Task statement:
Restate word for word the line with "Special pages (59, 396)" and all lines after it; please stop only at the end of the listing below.

Dataset:
=-=-=
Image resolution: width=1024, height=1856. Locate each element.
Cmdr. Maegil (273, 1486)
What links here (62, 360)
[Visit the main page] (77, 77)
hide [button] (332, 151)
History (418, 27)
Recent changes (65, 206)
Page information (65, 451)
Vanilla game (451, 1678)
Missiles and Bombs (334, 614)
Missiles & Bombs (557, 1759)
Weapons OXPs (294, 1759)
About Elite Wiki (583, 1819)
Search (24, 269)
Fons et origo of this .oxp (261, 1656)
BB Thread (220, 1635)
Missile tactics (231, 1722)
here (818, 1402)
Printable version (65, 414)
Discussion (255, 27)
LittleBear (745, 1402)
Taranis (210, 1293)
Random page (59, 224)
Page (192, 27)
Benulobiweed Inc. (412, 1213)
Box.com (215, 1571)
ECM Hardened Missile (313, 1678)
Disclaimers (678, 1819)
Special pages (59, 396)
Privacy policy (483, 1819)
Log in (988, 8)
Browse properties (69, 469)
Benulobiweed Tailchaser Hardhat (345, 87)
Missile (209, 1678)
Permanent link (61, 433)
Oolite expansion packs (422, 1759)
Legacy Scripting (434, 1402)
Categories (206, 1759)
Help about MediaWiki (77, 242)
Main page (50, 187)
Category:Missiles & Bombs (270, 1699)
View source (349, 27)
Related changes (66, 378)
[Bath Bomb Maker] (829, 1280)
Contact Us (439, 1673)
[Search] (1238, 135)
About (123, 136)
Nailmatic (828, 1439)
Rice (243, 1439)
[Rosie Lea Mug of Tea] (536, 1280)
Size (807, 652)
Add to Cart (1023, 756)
=-=-=
Exercise response:
Special pages (59, 396)
Privacy policy (483, 1819)
Log in (988, 8)
Browse properties (69, 469)
Benulobiweed Tailchaser Hardhat (345, 87)
Missile (209, 1678)
Permanent link (61, 433)
Oolite expansion packs (422, 1759)
Legacy Scripting (434, 1402)
Categories (206, 1759)
Help about MediaWiki (77, 242)
Main page (50, 187)
Category:Missiles & Bombs (270, 1699)
View source (349, 27)
Related changes (66, 378)
[Bath Bomb Maker] (829, 1280)
Contact Us (439, 1673)
[Search] (1238, 135)
About (123, 136)
Nailmatic (828, 1439)
Rice (243, 1439)
[Rosie Lea Mug of Tea] (536, 1280)
Size (807, 652)
Add to Cart (1023, 756)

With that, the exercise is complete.